-- BEGIN DATA FOR THIS EXERCISE --

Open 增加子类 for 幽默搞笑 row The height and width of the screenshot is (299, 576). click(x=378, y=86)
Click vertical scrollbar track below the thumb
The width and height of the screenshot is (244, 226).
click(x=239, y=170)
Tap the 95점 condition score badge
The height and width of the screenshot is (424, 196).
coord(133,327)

-- END DATA FOR THIS EXERCISE --

:: GIVEN EXERCISE ::
Turn the lines above into a numbered list, leaving out any blank lines.

:: FINAL RESULT ::
1. Open 增加子类 for 幽默搞笑 row The height and width of the screenshot is (299, 576). click(x=378, y=86)
2. Click vertical scrollbar track below the thumb
3. The width and height of the screenshot is (244, 226).
4. click(x=239, y=170)
5. Tap the 95점 condition score badge
6. The height and width of the screenshot is (424, 196).
7. coord(133,327)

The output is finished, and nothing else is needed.